PALERMO. La «bomba» scoppia in mattinata, quando le agenzie rilanciano un'anticipazione del settimanale L'Espresso in edicola domani. Una notizia clamorosa, che ha come protagonisti un medico ai domiciliari per truffa e il governatore siciliano Rosario Crocetta. In una conversazione intercettata, dice il settimanale, il dottore Matteo Tutino, noto chirurgo plastico che usava le strutture pubbliche per interventi estetici, direbbe parole pesantissime al presidente della Regione, suo sponsor di vecchia data, sull'ex assessore alla Sanità Lucia Borsellino.
«Quella va fermata, fatta fuori come il padre», (il magistrato assassinato dalla mafia 23 anni fa, ndr), avrebbe detto, secondo il settimanale, il chirurgo.

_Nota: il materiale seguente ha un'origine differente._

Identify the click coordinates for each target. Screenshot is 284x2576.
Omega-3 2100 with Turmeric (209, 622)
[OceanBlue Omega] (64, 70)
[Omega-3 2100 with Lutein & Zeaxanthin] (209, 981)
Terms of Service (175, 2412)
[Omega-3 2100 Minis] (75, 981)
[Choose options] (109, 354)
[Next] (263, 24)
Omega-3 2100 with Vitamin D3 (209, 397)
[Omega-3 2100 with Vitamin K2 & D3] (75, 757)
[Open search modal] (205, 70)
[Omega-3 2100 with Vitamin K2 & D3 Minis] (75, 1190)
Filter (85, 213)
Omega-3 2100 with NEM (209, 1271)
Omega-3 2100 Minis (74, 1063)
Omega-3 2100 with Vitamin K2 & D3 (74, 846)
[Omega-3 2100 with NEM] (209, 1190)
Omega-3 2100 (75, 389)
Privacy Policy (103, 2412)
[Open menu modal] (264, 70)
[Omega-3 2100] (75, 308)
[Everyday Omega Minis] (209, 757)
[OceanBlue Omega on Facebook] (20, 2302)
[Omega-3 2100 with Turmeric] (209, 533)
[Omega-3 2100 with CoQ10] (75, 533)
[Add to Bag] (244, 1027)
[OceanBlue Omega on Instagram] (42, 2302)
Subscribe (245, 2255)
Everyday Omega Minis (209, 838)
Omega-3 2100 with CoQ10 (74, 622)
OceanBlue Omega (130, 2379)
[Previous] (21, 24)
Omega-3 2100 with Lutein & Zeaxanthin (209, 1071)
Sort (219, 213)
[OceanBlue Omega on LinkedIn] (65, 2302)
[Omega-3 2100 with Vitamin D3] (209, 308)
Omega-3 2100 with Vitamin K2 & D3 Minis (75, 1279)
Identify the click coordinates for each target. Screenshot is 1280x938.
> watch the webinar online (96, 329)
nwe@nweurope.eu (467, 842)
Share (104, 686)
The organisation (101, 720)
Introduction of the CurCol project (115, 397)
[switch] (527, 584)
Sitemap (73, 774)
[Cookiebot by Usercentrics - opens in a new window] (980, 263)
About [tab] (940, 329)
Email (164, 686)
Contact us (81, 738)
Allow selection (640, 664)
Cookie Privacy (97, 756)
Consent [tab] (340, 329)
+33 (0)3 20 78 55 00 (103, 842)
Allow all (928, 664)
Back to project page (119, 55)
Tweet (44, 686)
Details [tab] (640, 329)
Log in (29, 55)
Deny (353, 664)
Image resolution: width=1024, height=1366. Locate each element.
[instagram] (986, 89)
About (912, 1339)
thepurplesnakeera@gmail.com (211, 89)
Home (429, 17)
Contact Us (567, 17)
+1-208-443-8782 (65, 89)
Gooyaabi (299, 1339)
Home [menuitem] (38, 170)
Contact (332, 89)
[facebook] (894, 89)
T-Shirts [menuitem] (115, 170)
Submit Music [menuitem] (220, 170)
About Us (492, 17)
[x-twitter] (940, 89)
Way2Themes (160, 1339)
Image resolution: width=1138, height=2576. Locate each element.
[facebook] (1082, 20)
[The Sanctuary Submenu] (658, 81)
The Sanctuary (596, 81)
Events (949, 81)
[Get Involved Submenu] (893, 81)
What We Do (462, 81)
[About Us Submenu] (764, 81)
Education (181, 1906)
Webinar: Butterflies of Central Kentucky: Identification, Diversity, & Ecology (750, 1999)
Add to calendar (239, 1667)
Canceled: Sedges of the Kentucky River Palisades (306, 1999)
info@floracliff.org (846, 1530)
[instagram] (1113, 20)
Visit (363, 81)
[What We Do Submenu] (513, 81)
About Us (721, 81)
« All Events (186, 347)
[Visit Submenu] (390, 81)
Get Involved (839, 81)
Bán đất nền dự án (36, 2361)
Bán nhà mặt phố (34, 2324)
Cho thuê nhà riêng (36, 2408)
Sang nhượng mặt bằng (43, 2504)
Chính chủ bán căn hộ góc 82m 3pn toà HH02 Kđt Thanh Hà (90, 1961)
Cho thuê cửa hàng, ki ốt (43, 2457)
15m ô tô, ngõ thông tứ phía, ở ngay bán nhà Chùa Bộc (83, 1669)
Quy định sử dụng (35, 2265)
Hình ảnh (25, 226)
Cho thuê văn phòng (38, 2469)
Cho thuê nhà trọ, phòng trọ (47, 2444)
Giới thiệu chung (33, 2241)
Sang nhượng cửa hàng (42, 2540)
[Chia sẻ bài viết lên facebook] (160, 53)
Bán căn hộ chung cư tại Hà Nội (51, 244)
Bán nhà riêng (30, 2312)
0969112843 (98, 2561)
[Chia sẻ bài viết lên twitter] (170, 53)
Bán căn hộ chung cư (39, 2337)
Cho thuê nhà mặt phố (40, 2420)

All'altro lato dell'apparecchio Crocetta, che dell'antimafia ha fatto un vessillo, sarebbe rimasto in silenzio. Le reazioni politiche si scatenano dopo pochi istanti. Ed è lo stesso governatore, praticamente sull'orlo di una crisi di nervi, a intervenire per primo: «Non ho sentito questa frase, mi sento male», commenta. Questo è l'inizio della storia. Poi accade di tutto: dalle durissime parole di Lucia Borsellino, che dice di essere «intimamente offesa» e di «provare vergogna per loro», alle richieste di dimissioni del presidente della Regione avanzate praticamente da tutte le parti politiche. Dalle telefonate di solidarietà all'ex assessore da parte delle più alte cariche dello Stato - Mattarella, Grasso, Boldrini e Renzi -, all'annuncio di Crocetta di un'autosospensione, gesto d'impeto dal valore politico, non prevista, però, dallo Statuto siciliano. Non si contano le dichiarazioni politiche: tutte nettissime e senza appello per Crocetta. «Vergognosa, schifosa, deprecabile», gli aggettivi più ricorrenti nelle note che si susseguono per tutto il pomeriggio.
Il colpo di scena arriva intorno alle cinque, quando gli altri protagonisti della storia, i magistrati, al termine di una mattinata a dir poco convulsa, smentiscono l'esistenza della conversazione riportata dall'Espresso. E la smentita, preceduta dal nuovo ascolto di tutte le intercettazioni, imposto dal capo dei pm ai carabinieri del Nas, e dall'esame di tutte le carte delle indagini su Tutino, è secca: «Agli atti di quest'ufficio - scrive il procuratore di Palermo Francesco Lo Voi in una nota che legge ai giornalisti - non risulta trascritta alcuna telefonata tra il Tutino ed il Crocetta del tenore sopra indicato». Ma non solo. «Analogamente, - prosegue - i carabinieri del Nas, che hanno condotto le indagini, hanno escluso che una conversazione simile tra i predetti sia contenuta tra quelle registrate nel corso delle operazioni di intercettazione nei confronti del Tutino».
Insomma, la telefonata non è agli atti a disposizione della Procura, nè tra quelle registrate dal Nas. La verifica è stata capillare e non ha avuto ad oggetto solo il fascicolo dell'inchiesta per truffa a carico del medico, ma anche delle carte presenti nelle altre indagini ancora aperte che riguardano Tutino e la gestione del suo reparto. Anche il legale di Tutino, che attualmente si trova agli arresti domiciliari, l'avvocato Daniele Livreri, assicura: «ho parlato con il mio assistito che mi ha giurato di non avere mai pronunciato quella frase». Alle smentite segue la replica del settimanale che «ribadisce quanto pubblicato». «La conversazione intercettata tra il presidente della Regione siciliana Rosario Crocetta e il primario Matteo Tutino risale al 2013 e fa parte dei fascicoli secretati di uno dei tre filoni di indagine in corso sull'ospedale Villa Sofia di Palermo», scrive L'Espresso. Ambienti della procura, invece, sostengono che se la conversazione esistesse sarebbe entrata a pieno titolo tra gli elementi di prova a carico del medico arrestato, essendo un ulteriore tassello in grado di delinearne la personalità. A chiudere la giornata ci pensa Crocetta: «Metodo Boffo? Peggio, d'ora in poi si può parlare di 'metodo Crocettà. Volevano farmi fuori», dichiara. Ma il tono è decisamente sollevato.